The conventional wisdom is that zero-interest rates help Main Street by lowering the cost of borrowing to buy vehicles, homes, boats, etc.

But if we look at high-interest payday loans, college student loans and credit cards, we find rates that are far above the low rates paid by wealthy people. The benefits of low rates are limited to mortgages for certain classes of buyers and credit offered to the super-wealthy.

The rates paid by the working poor are essentially unchanged by the Fed's zero-interest rate policy (ZIRP): credit cards that charged 19% in 2008 are still 19%.

Meanwhile, zero rates have stripped savers of billions of dollars in interest they would have earned were rates normalized, i.e. within the historical range. Normalizing rates (i.e. pushing them up) would not change already-high credit card rates, but it would shift income to savers.

Zero-interest rates incentivize speculation, not investment. Look what corporations have done with cheap credit: they've used it to buy back shares, boosting the value of insiders' holdings and enriching the already-wealthy who own the majority of equities.

Higher rates would disincentivize enrich-the-rich speculation and shift income to savers.
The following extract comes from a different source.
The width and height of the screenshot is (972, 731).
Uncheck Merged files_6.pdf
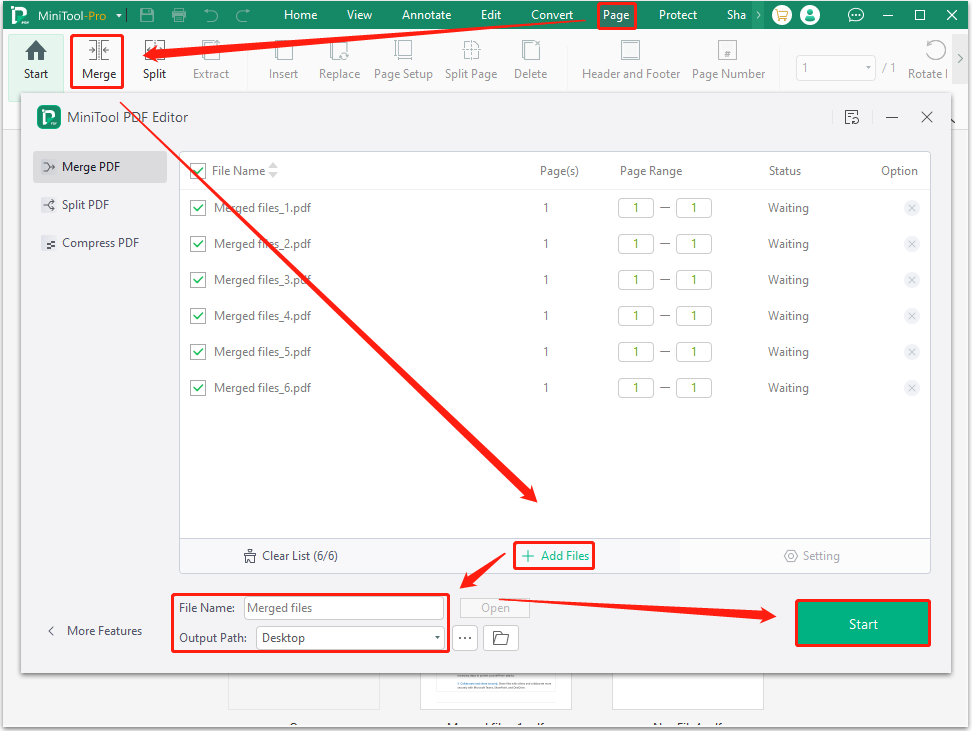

As for the false claim that low rates boost investing in new production: can anyone name one factory that was built solely because rates have been near-zero?
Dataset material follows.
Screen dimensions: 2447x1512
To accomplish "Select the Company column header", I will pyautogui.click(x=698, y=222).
Meanwhile, a trillion dollars was borrowed and used to buy back shares in a speculative frenzy that didn't create a single job.

Another way to help Main Street is to lower the cost of commodities and goods by strengthening the U.S. dollar via raising rates. Strengthening the USD lowers the cost of imported commodities and goods; as the purchasing power of the USD rises, everyone's dollars go farther.

While the Fed cannot directly end regulatory capture (i.e. death of democracy) by corporations and the super-wealthy, it can end policies that have further enriched the top .01% who have used their wealth to purchase the regulatory and legislative machinery of the state.

And it can stop paying banks interest on reserves stashed in the Fed.

To help Main Street, the Fed must stop incentivizing speculation over investment and end policies that have shifted wealth and income to the top of the wealth pyramid. Main Street's woes are largely structural: the high cost of regulations, the soaring cost of healthcare insurance, the artificial-scarcity costs imposed by cartels enforced by the federal government and the pressures generated by globalization and automation.

The Fed can't solve those problems, but it can certainly stop enriching the already-super-wealthy at the expense of the rest of us.